▸ AIM OF THE EXERCISE
Set down again exactly the lines of the listing below that fall between the line holding "Navigate back via" and the line holding "Task: Click the find/replace magnifier icon", inclusive.

▸ EXTRACTED INFORMATION
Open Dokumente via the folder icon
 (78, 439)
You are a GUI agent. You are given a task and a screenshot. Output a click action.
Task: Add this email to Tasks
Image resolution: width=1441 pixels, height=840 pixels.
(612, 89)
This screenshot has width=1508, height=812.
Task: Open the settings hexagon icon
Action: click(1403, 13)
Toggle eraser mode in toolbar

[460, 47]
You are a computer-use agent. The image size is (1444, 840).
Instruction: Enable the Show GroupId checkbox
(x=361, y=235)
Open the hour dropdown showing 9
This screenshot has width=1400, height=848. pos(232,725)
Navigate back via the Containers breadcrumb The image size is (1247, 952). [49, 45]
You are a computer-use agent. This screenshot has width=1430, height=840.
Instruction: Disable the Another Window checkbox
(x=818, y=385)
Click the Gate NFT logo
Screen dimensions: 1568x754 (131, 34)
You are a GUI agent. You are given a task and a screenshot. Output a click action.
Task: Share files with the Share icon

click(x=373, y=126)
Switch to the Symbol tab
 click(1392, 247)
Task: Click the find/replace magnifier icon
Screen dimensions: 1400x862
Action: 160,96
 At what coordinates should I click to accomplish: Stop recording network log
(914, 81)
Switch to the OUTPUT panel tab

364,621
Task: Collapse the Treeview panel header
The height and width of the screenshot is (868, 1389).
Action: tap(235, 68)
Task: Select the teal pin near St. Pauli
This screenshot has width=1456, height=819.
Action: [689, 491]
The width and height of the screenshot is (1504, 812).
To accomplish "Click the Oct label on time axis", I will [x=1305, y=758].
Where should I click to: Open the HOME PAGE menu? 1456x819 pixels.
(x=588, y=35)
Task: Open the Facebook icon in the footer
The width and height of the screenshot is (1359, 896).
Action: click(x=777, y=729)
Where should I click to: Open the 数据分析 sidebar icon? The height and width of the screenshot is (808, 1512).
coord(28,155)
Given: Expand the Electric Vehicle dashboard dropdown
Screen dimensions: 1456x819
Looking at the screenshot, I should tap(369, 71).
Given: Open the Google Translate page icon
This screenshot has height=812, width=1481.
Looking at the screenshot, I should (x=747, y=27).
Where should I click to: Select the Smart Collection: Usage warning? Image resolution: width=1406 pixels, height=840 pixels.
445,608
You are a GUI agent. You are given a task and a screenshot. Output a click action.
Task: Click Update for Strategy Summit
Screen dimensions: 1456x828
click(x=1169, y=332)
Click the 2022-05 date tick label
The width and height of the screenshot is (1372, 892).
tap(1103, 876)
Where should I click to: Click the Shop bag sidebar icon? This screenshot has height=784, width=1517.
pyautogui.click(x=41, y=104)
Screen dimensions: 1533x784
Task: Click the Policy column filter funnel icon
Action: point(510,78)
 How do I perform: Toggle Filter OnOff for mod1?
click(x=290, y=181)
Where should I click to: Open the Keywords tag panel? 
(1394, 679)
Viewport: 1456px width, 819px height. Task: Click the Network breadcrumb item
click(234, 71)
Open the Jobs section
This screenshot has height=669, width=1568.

▸ SOLUTION BELOW
Navigate back via the Containers breadcrumb The image size is (1247, 952). [49, 45]
You are a computer-use agent. This screenshot has width=1430, height=840.
Instruction: Disable the Another Window checkbox
(x=818, y=385)
Click the Gate NFT logo
Screen dimensions: 1568x754 (131, 34)
You are a GUI agent. You are given a task and a screenshot. Output a click action.
Task: Share files with the Share icon

click(x=373, y=126)
Switch to the Symbol tab
 click(1392, 247)
Task: Click the find/replace magnifier icon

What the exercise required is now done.